[begin Task input]

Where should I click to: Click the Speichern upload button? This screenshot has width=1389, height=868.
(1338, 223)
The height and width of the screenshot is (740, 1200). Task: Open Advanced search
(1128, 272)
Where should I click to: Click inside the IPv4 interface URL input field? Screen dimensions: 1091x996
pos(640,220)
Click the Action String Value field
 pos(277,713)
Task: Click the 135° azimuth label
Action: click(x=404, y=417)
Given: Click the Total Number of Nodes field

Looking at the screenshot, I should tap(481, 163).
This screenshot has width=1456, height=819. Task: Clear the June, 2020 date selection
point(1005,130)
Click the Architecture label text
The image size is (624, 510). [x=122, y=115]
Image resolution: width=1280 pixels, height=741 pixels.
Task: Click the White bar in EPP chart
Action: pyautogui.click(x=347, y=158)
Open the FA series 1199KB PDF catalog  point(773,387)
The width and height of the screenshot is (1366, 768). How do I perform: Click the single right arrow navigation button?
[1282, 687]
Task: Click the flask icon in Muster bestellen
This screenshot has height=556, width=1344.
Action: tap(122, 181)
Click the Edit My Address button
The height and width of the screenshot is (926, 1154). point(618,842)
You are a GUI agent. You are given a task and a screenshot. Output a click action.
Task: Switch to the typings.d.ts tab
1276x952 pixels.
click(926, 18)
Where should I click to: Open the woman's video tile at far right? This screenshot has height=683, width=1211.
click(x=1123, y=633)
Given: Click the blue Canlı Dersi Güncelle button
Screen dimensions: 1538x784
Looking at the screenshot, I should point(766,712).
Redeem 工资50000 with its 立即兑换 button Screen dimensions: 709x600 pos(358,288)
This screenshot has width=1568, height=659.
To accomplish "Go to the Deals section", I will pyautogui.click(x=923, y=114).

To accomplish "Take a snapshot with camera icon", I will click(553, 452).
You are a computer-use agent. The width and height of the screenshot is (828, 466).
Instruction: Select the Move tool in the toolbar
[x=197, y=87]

[end Task input]

Objective:
Which lines in the rows above contain the string "will"? List each such line in full, treating uppercase and lowercase as different.

Completed task:
To accomplish "Go to the Deals section", I will pyautogui.click(x=923, y=114).
To accomplish "Take a snapshot with camera icon", I will click(553, 452).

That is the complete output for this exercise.